Hi!

I have a question concerning the memory management of HP-UX 10.20.
I tried to monitor (via top) how much memory my process uses during its
work.
With top I was able to see that the memory usage increases, but i wasn't
able to notice any decrease of it.
My first idea was that my program has a memory leak, so I wrote a small
test-program that allocates 65k of memory and freed it afterwards to
see what top is showing.
During the run of the program I also saw only an increase of the memory
usage.

Can anyone tell me, why HP-UX 10.20 is not freeing the memory or why
top is not showing any freed memory?

Kind regards, Andreas Schorn.

PS: The test programm:

#include <stdio.h>
#include <stdlib.h>
#include <unistd.h>

int main(int argc, char *argv[]) {
void * pMem;

printf("Wait 15 s!\n");
fflush(stdout);
sleep(15);

pMem = malloc(65000);
printf("65000 Bytes allocated. Wait 15 s!\n");
fflush(stdout);
sleep(15);

free(pMem);

printf("65000 Bytes freed. Wating!\n");
fflush(stdout);

while(true) sleep(60);
}

Andreas Schorn <andreas.schorn@aixo.com> wrote:
> Hi!

> I have a question concerning the memory management of HP-UX 10.20.
> I tried to monitor (via top) how much memory my process uses during its
> work.
> With top I was able to see that the memory usage increases, but i wasn't
> able to notice any decrease of it.
> My first idea was that my program has a memory leak, so I wrote a small
> test-program that allocates 65k of memory and freed it afterwards to
> see what top is showing.
> During the run of the program I also saw only an increase of the memory
> usage.

> Can anyone tell me, why HP-UX 10.20 is not freeing the memory or why
> top is not showing any freed memory?

Because free() doesn't actually shrink the heap.
It does cache the memory - so you should be re-using it on the
next malloc call, though.

[This always surprises me when I'm poking around too, frankly].

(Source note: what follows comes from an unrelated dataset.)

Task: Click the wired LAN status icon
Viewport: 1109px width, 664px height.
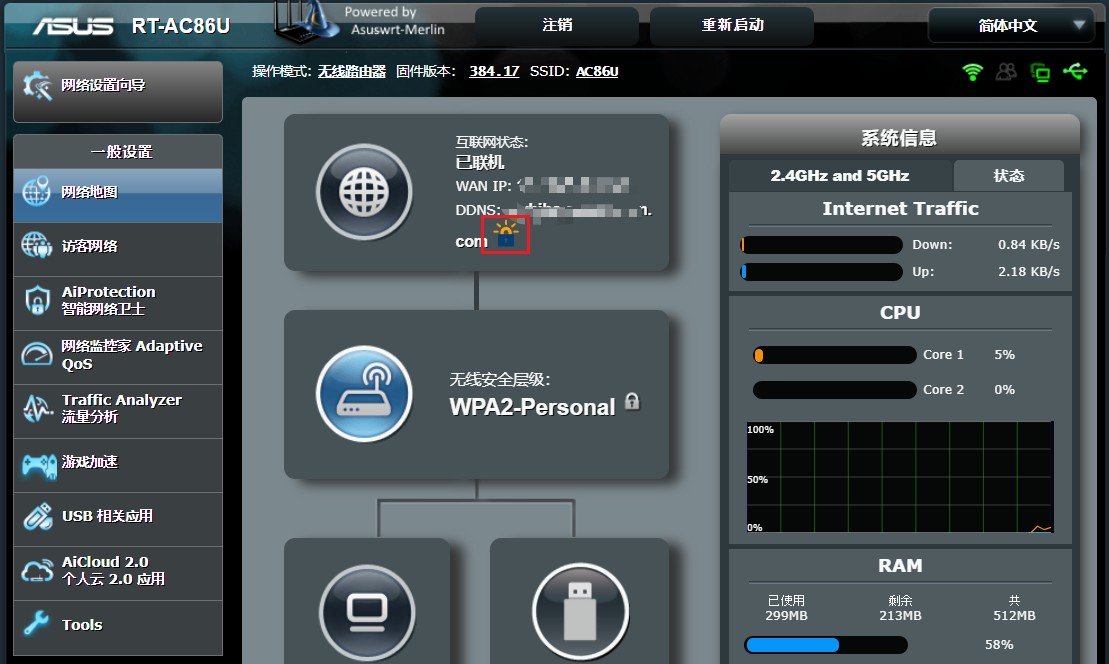Action: 1040,72
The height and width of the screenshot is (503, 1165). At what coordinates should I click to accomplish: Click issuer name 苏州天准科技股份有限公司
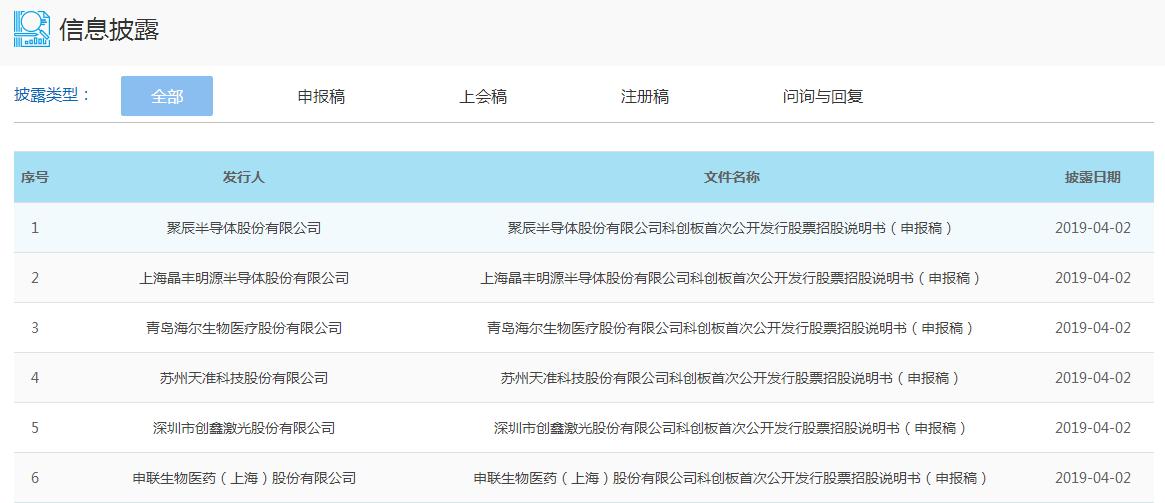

If you want my best guess why it's this way, it would
be because all the allocations come out of a single private
chunk of memory (when you use brk/sbrk, which malloc does).

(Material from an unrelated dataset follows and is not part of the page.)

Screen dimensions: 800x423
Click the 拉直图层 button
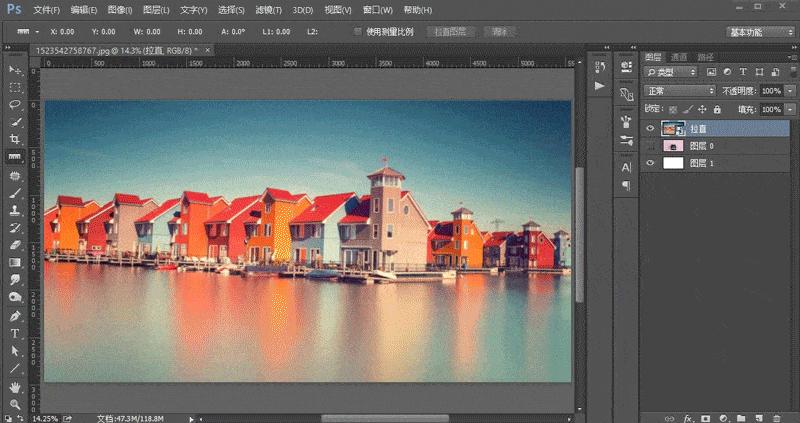click(x=448, y=31)
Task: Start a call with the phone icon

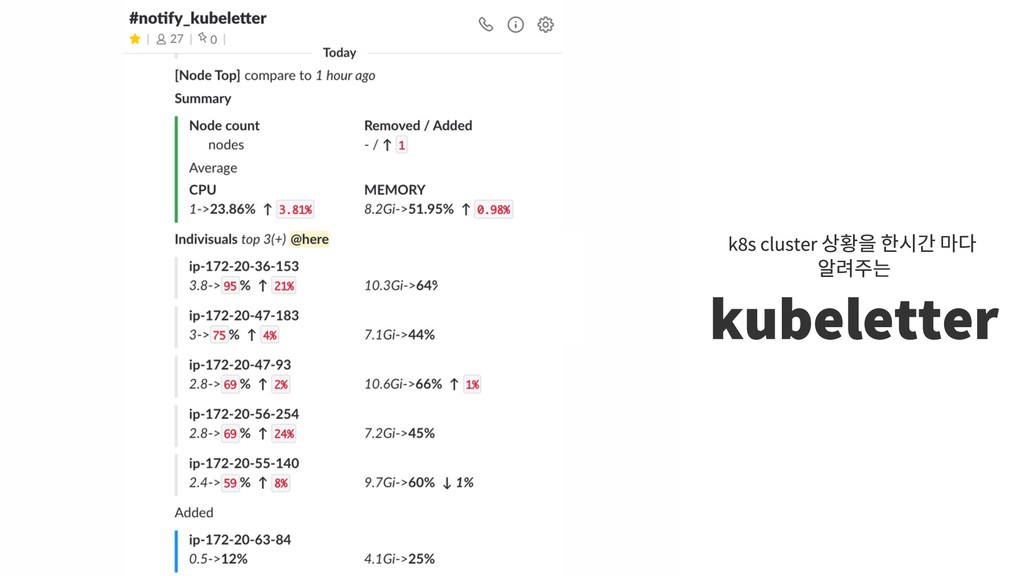Action: tap(485, 25)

So think of the following case:

You malloc 50 bytes, getting address X. (heap grows by 50 from start)
You malloc 500 bytes, getting address X+50. (heap grows by 500)
You malloc 128 bytes, getting address X+550 (heap grows by 128)

Now -- you free the second allocation. How? You can't just
shrink the heap -- you'd blow away the third allocation as
well. You can't "re-order" the third allocation to start at
X+50 -- the user already has a virtual address for it somewhere
else. So what you do (in the best case) is wait until the third
allocation goes away -- and in the mean time any *new* allocations
that fit within that 500 bytes get whatever you can use from
that 500 bytes instead of making the heap grow again.

Now, the question in my mind is why the library folks don't
shrink the heap in the case when you are clear to do so (i.e.
no un-freed allocations until the end of the heap)... and that
I really don't know and haven't had the opportunity to ask.
Maybe it's simpler to assume the common case is that you
can't shrink the heap -- and for all I know that may well be
the common case. Maybe (like other dynamic allocators [including
the kernel's, in fact]) it assumes that if you needed the memory,
you may well need it again soon and it's better to hang on to
it to optimize subsequent mallocs. Can't say for sure, honestly.

If you're really, really on the wire when it comes to memory
consumption and want to be sure every byte is returned to the
system when you work - you could use private non-file mmaps
to manage your own data allocation -- those are completely
returned to the system when you munmap(). There's no guarantee
that any shared libraries you link in wouldn't be doing the
usual malloc()/free() calls, though - so that's not going to
be a total solution. (If you're curious as to why this is
different -- it is because the data object of the process is
exactly that, one big object of which the heap is part. Each
mmap is a separate object -- so in the example above, you'd
have 3 distinct objects which could be freed to the system
arbitrarily instead of one chunk of memory ending at X+678)

In the code below, add another pass to re-allocate the memory
after the free. You'll notice the virtual size stays the same.

Don


> Kind regards, Andreas Schorn.

> PS: The test programm:

> #include <stdio.h>
> #include <stdlib.h>
> #include <unistd.h>

> int main(int argc, char *argv[]) {
> void * pMem;

> printf("Wait 15 s!\n");
> fflush(stdout);
> sleep(15);

> pMem = malloc(65000);
> printf("65000 Bytes allocated. Wait 15 s!\n");
> fflush(stdout);
> sleep(15);

> free(pMem);

> printf("65000 Bytes freed. Wating!\n");
> fflush(stdout);

> while(true) sleep(60);
> }

--
Quidquid latine dictum sit, altum sonatur.